Sejumlah calon yang maju adalah istri atau anak kepala daerah petahana (incumbent). Terkait hal itu, Wakil Ketua Bidang Politik DPC PDI-P Kabupaten Sukoharjo, Jawa Tengah, Dahono Marlianto dan Sekretaris DPC Sukoharjo Syarief Hidayatullah meluruskan tabel yang dimuat Kompas di halaman 1, kemarin. Dalam tabel disebutkan Titik Suprapti diusung PDI-P, Partai Golkar, dan PBB.
Menurut Dahono dan Syarief, DPC PDI-P Sukoharjo mencalonkan Wardoyo Wijaya dan Haryanto. Hal itu sesuai rekomendasi DPP PDI-P tanggal 21 Maret 2010 yang waktu itu ditandatangani Ketua DPP Puan Maharani dan Sekretaris Jenderal DPP PDI-P Pramono Anung. ”Titik Suprapti diusung oleh Partai Golkar dan PBB,” kata Dahono dalam siaran persnya.
Sejumlah artis yang meramaikan pilkada, antara lain, adalah Julia Perez yang diusung sejumlah partai politik untuk maju dalam Pilkada Kabupaten Pacitan, Jawa Timur. Namun, Ketua DPP Partai Bulan Bintang Abdul Qadir Lamanele dan Sekjen DPP PBB Sahar L Hassan dalam siaran persnya menyatakan, partainya tidak pernah membicarakan, membahas, dan menetapkan dukungan kepada Julia Perez.
Membahayakan
Menurut Deddy, realitas banyaknya dinasti keluarga atau artis yang menjadi calon kepala daerah bisa membahayakan perkembangan demokrasi di Indonesia sehingga tak bisa menghasilkan pemimpin yang berkualitas. ”Ke depan bisa muncul demokrasi tranksaksional, tawar- menawar antara penguasa dan pengusaha, atau bisa disebut ijon politik, misalnya kepala daerah tidak punya uang untuk sewa kapal untuk kampanye, kemudian meminjam ke konglomerat. Ketika terpilih, kepala daerah harus membalas jasa konglomerat, bisa dengan memberi izin tambang atau membangun pusat perbelanjaan,” katanya.
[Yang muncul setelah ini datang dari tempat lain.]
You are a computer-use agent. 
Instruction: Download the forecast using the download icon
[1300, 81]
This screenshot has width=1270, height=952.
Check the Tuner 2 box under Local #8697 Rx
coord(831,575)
Secara terpisah, Wakil Ketua Umum Partai Amanat Nasional Dradjad H Wibowo mengatakan, PAN menetapkan tiga kriteria, yaitu integritas, kapasitas, dan elektabilitas, dalam menentukan calon kepala daerah.
PAN tidak mengutamakan popularitas dalam memilih calon kepala daerah. Popularitas dinilai tidak menjamin seseorang bisa terpilih dalam pilkada. ”Banyak artis yang tidak terpilih ketika ikut pilkada, begitu pula dalam pemilu legislatif,” katanya.
Dradjad juga mengatakan, dalam pemilihan kepala daerah, PAN menganut desentralisasi sehingga pemilihan calon bupati/wali kota ditetapkan oleh DPD provinsi, sedangkan calon gubernur ditetapkan oleh DPP.
Pengajar Ilmu Politik di Fakultas Ilmu Sosial dan Ilmu Politik Universitas Indonesia, Andrinof Chaniago, Senin, menilai, praktik rezim keluarga dalam pilkada tidak jauh berbeda dengan praktik feodalisme pada masa lalu.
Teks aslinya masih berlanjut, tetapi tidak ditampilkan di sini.